Output tape, on the other hand, acts as a sink. The output data can be written to it, causing the output head to move to the next “empty” symbol. The head can also never return to the previously written symbol.
Data memory - registers tape - represents the random-access memory. It consists of so-called registers, abstract cells with arbitrary size. These registers are ordered - each one has assigned the index - its position within the tape called the address. The tape head can move arbitrarily up and down - but it has its minimum position. It is the first register, R~0~, called the accumulator. Below there is an unlimited number of higher-positioned registers.
The role of the accumulator is kind of special - it often acts as an implicit operand for many instructions, or implicit place for storing the result of such instructions.
Program memory is a bounded ordered sequence of registers; each of them is identified by its index within the tape, called address. Data memory is also ordered sequence of registers, but like the I/O tapes - bounded just from one side.

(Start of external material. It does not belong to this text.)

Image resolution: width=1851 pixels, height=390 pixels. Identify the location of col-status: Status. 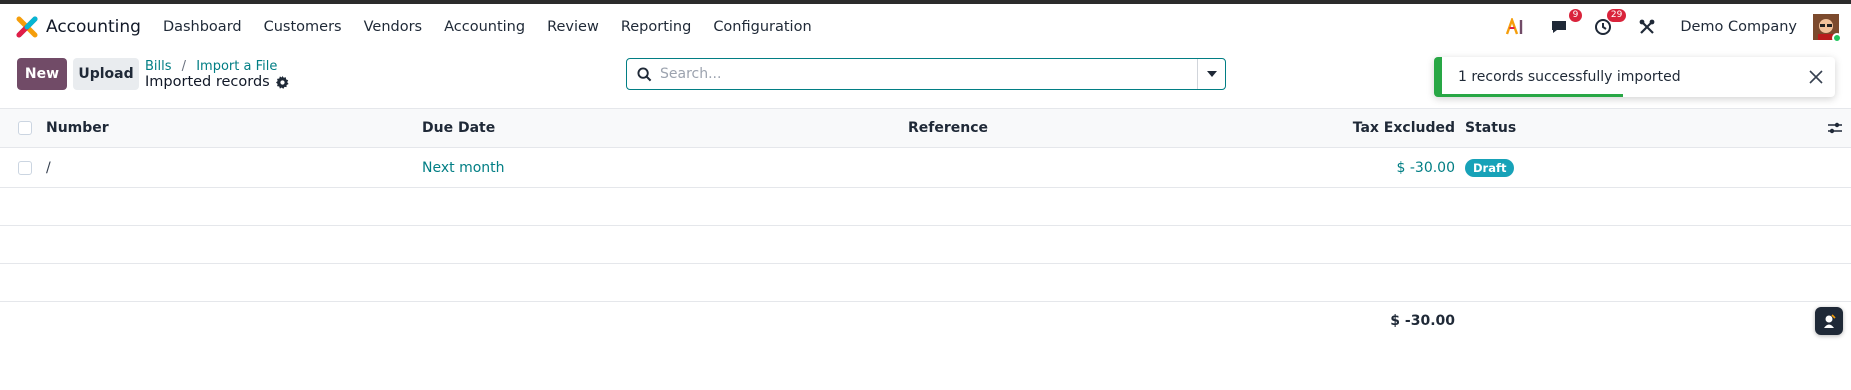
(1490, 128).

Since RAM machine is somewhat abstract, it frees the user from thinking about some issues and just assumes that:
- The size of the problem is always small enough to fit in the RAM memory,
- Data used within the computation are always small enough to fit in one register.
The RAM virtual machine in emuStudio consists of the following plugins:
ramc-ram: Compiler of the RAM language, very simple “assembler”-like language
ram-cpu: RAM simulator engine
ram-mem: Program memory
abstract-tape: Device which represents the “tape” used in RAM, other than program memory. The abstract schema must define three instances of this device, representing register, input, and output tapes.
To use RAM, there must exist the abstract schema of the “computer”, saved in the configuration file. Abstract schemas are drawn in the schema editor in emuStudio (please see emuStudio main module documentation for more details). The following image shows the schema of RAM machine simulator:
The “->” arrows are in direction of dependency. So for example
ramc-ram depends on
ram-mem, because compiled programs are directly loaded into memory.
The roles of the abstract tapes are assigned by the RAM “CPU” on runtime.